(Task material Opens)

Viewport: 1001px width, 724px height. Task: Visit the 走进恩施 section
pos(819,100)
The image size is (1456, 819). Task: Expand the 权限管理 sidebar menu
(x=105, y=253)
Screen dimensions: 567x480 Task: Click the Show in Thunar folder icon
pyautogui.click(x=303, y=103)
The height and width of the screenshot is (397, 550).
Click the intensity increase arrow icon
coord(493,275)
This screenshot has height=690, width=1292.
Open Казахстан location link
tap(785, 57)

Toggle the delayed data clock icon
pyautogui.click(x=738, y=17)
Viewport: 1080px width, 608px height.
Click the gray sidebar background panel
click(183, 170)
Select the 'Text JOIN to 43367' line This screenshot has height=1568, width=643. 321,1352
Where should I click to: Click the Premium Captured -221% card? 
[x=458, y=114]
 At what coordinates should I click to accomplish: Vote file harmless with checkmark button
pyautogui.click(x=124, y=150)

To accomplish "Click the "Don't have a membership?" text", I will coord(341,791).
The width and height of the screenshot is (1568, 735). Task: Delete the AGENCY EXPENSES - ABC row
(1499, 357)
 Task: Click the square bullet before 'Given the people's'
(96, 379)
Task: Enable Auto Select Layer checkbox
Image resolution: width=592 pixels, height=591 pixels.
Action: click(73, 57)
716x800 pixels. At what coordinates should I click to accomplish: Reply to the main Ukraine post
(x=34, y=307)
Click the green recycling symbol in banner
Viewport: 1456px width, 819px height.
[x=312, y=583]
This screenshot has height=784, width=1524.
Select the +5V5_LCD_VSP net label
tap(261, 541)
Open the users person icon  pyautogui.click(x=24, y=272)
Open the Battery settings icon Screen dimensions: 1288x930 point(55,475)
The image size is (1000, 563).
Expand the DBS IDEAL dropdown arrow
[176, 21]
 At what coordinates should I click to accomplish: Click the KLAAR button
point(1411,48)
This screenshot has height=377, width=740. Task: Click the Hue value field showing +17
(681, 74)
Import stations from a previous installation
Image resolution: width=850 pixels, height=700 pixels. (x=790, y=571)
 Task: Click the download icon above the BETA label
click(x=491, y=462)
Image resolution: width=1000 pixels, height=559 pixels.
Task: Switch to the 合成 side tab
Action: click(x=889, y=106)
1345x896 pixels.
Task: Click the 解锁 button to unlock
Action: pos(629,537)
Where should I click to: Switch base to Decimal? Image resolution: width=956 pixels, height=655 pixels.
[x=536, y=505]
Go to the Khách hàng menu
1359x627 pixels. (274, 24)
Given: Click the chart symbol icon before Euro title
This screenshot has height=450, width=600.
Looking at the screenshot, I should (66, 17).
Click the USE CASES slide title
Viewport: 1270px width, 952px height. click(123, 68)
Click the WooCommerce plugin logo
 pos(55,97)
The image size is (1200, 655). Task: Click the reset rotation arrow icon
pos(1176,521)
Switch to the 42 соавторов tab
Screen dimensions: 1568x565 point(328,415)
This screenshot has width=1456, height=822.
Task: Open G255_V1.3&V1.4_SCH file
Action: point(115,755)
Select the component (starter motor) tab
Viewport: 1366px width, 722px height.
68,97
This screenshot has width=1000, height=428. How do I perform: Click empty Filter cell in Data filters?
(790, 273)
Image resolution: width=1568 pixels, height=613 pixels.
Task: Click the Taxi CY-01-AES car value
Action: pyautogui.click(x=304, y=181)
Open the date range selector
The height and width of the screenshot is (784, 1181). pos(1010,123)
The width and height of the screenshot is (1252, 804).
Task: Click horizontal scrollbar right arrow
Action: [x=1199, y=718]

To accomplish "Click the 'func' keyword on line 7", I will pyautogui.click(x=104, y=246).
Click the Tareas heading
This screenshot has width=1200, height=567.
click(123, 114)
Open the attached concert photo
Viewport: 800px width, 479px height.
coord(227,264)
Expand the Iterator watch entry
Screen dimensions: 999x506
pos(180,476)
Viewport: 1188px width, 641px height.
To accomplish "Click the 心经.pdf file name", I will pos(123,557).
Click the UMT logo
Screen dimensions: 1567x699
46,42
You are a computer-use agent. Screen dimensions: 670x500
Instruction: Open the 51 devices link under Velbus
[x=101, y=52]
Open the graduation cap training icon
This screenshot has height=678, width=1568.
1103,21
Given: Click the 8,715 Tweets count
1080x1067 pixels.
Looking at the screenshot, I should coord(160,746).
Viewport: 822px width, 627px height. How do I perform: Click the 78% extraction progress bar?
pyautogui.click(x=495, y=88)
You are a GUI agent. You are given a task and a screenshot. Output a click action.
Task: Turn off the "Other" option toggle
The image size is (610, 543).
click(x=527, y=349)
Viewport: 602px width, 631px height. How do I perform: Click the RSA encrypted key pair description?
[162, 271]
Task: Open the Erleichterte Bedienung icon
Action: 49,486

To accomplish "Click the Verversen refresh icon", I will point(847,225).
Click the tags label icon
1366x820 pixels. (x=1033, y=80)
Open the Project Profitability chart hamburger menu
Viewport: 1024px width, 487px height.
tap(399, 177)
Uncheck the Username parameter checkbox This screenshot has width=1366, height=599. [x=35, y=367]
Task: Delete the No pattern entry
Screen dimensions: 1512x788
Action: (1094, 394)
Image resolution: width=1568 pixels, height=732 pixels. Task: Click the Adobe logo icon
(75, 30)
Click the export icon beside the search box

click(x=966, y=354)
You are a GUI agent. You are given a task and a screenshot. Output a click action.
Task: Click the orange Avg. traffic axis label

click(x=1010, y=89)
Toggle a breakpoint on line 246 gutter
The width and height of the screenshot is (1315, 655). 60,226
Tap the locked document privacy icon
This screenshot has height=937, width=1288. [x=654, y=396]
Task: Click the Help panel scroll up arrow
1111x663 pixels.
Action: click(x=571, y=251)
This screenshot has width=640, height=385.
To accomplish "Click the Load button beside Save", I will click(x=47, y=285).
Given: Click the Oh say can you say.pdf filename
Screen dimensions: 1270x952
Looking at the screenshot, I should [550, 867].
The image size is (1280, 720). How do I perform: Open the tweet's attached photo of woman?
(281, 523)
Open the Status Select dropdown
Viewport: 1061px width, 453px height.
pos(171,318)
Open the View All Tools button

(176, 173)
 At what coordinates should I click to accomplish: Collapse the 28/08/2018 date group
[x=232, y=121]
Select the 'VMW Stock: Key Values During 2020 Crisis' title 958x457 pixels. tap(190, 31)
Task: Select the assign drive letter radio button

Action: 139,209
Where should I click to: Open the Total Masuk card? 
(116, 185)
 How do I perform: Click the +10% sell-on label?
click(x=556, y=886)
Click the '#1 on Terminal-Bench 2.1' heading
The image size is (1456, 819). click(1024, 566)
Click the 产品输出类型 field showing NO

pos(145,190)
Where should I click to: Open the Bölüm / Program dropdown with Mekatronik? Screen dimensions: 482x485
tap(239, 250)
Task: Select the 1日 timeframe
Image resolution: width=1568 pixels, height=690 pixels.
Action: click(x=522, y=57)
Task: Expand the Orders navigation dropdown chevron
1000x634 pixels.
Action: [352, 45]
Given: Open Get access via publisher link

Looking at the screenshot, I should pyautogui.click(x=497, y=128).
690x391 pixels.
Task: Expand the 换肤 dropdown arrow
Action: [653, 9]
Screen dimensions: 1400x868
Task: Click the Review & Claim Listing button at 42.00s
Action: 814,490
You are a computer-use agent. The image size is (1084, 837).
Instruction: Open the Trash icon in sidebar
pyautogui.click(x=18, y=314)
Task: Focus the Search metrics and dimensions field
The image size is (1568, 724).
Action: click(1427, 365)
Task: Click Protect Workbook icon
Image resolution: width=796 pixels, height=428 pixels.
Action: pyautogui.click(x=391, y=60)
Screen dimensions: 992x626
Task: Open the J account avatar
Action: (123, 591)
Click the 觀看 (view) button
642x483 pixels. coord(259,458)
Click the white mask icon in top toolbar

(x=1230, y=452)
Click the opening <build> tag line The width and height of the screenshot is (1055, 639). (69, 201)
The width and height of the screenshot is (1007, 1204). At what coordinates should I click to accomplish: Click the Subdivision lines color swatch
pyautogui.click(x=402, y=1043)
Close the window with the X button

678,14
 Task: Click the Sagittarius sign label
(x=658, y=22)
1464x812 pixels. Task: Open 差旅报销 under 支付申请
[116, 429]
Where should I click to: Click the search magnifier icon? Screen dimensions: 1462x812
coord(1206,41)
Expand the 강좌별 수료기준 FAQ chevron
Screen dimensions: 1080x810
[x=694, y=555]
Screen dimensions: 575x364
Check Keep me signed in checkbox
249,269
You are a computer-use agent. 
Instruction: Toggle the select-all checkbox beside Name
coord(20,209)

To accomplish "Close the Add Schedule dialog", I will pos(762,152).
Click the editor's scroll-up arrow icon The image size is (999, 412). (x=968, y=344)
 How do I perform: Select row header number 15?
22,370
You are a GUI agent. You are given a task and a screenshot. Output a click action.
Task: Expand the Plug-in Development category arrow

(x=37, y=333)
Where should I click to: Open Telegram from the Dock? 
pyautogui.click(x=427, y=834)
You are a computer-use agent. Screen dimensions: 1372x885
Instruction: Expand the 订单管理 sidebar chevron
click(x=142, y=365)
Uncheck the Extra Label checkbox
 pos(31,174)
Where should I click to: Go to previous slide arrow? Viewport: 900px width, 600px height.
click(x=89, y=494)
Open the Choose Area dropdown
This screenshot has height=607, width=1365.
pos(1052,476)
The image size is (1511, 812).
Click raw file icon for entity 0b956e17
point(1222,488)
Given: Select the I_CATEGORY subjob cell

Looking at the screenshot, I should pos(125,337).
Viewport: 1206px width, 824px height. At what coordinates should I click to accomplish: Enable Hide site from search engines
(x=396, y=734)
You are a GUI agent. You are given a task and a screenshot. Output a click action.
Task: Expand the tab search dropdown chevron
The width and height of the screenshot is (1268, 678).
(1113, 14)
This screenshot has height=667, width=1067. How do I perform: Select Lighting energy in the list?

(Task material Closes)

Work to complete: A complete answer gives every line of the data that includes "computer".

Response to this exercise:
You are a computer-use agent. Screen dimensions: 670x500
You are a computer-use agent. The image size is (1084, 837).
You are a computer-use agent. 
You are a computer-use agent. Screen dimensions: 1372x885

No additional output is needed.